**GIVEN TASK:** Return every line of the material that contains the word "menu", copying each such line in full.

###

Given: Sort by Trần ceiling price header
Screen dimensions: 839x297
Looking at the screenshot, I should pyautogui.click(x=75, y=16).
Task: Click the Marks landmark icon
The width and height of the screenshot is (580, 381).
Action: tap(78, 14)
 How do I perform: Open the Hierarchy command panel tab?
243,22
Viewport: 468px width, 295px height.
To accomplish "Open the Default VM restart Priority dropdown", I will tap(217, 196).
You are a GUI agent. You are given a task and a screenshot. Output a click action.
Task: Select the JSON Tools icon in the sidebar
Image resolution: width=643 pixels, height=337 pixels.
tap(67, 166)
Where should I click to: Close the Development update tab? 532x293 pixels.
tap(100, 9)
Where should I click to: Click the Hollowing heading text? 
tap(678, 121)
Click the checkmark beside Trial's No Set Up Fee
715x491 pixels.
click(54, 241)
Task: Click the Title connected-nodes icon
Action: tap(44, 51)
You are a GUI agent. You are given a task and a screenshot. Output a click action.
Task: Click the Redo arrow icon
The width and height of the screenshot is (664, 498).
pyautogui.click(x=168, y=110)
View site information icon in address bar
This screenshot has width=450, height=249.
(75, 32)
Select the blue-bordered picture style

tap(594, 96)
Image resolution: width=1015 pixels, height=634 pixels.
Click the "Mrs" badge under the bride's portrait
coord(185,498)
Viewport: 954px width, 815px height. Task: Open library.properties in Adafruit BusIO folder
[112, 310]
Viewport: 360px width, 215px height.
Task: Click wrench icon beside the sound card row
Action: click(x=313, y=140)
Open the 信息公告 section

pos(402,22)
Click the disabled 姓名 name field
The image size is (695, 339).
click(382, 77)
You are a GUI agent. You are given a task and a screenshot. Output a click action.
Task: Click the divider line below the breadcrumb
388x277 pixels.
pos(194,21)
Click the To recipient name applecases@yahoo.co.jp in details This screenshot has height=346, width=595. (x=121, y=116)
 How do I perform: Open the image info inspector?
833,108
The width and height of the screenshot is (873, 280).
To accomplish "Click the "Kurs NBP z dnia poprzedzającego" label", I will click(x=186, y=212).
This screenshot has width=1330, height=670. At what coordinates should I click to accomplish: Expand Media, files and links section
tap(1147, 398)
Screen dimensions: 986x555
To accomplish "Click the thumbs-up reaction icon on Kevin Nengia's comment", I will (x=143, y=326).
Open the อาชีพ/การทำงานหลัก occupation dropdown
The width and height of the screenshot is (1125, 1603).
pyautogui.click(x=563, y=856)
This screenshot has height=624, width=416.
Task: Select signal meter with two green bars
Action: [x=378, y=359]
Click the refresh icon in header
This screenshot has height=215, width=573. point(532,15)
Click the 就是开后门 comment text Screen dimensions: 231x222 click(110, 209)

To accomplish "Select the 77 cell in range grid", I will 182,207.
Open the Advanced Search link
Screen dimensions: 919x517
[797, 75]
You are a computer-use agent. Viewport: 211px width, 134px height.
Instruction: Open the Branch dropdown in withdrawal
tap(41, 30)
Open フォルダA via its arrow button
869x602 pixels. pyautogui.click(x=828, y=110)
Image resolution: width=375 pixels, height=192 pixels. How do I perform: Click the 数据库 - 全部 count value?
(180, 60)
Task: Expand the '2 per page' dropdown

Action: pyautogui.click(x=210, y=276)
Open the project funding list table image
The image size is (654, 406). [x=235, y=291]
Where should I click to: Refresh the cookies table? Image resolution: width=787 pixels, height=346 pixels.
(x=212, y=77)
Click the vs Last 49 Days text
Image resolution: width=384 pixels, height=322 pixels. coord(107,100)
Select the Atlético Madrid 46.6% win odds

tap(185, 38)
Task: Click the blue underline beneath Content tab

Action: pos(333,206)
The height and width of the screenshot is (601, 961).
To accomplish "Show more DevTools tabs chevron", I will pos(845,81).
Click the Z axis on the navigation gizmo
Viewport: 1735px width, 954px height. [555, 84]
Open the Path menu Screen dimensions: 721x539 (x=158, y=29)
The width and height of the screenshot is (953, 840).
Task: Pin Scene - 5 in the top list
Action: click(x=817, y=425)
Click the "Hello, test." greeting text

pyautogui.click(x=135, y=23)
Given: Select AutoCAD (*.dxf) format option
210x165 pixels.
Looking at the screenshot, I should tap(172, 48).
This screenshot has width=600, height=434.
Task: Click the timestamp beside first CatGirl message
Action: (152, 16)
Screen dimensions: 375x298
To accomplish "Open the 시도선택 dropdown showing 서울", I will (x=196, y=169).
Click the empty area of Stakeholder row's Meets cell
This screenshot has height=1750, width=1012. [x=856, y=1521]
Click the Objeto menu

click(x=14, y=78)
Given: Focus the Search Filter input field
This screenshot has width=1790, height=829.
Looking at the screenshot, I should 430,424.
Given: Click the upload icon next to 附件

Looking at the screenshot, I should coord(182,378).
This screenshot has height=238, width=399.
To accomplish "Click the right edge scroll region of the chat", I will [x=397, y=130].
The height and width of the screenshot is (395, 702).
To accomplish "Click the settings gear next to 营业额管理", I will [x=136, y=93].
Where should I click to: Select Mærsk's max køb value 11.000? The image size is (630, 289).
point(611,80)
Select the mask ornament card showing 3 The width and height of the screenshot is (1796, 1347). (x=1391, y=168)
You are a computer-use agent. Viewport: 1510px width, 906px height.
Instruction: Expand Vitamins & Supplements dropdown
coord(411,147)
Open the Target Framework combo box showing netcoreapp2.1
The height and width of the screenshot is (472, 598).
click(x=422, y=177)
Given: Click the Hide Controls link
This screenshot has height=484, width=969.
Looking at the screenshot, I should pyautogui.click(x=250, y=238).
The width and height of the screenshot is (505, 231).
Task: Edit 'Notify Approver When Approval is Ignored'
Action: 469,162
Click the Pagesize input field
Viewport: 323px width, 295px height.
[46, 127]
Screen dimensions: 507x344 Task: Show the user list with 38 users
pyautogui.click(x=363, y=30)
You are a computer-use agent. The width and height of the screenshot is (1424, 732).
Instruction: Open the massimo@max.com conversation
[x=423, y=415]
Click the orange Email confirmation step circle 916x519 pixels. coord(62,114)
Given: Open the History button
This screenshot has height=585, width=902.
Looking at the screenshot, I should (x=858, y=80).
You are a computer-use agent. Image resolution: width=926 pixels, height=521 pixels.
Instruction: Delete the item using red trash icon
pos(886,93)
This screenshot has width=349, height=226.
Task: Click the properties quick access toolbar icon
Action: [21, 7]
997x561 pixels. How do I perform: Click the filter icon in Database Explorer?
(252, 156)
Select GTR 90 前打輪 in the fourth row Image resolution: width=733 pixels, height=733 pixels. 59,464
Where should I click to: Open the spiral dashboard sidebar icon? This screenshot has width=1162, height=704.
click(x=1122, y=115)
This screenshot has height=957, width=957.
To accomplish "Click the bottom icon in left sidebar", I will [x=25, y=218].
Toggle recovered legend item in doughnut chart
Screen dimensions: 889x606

###

**SOLUTION:**
Open the Path menu Screen dimensions: 721x539 (x=158, y=29)
Click the Objeto menu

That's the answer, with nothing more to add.